*RECORDS PROVIDED*.
--- START ---

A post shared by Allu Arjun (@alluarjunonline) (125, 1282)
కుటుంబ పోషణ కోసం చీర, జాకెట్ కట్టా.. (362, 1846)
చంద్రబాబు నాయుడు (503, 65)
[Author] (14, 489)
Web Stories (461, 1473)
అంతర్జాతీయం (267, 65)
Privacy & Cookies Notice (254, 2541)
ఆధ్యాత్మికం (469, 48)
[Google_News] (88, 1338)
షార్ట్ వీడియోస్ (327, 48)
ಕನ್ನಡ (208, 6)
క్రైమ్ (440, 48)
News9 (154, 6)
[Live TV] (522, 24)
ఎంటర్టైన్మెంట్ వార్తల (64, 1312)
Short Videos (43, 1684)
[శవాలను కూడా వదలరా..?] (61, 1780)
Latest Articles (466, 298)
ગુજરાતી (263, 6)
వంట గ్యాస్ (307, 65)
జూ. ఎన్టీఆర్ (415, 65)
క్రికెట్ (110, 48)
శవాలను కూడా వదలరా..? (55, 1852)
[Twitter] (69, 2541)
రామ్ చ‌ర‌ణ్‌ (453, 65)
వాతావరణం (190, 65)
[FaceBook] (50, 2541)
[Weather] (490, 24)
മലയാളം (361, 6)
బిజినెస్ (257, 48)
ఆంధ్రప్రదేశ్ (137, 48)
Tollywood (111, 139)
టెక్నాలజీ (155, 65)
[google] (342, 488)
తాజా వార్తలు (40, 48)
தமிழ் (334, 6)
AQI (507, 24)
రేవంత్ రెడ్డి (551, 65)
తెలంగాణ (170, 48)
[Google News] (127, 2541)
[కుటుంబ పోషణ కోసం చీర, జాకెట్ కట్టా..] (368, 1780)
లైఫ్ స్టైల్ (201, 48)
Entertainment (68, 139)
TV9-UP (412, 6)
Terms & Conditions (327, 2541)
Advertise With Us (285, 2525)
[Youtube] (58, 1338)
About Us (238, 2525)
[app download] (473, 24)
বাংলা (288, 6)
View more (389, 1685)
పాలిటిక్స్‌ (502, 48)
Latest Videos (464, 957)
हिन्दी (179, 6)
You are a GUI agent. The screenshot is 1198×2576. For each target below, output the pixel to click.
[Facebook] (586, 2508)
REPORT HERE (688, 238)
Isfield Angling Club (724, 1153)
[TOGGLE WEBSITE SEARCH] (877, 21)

--- END ---

*TO DO*.
Include both ends. Return the line holding "Advertise With Us (285, 2525)" and all lines after it in the records above, exactly as written.

*COMPLETED TASK*.
Advertise With Us (285, 2525)
[Youtube] (58, 1338)
About Us (238, 2525)
[app download] (473, 24)
বাংলা (288, 6)
View more (389, 1685)
పాలిటిక్స్‌ (502, 48)
Latest Videos (464, 957)
हिन्दी (179, 6)
You are a GUI agent. The screenshot is 1198×2576. For each target below, output the pixel to click.
[Facebook] (586, 2508)
REPORT HERE (688, 238)
Isfield Angling Club (724, 1153)
[TOGGLE WEBSITE SEARCH] (877, 21)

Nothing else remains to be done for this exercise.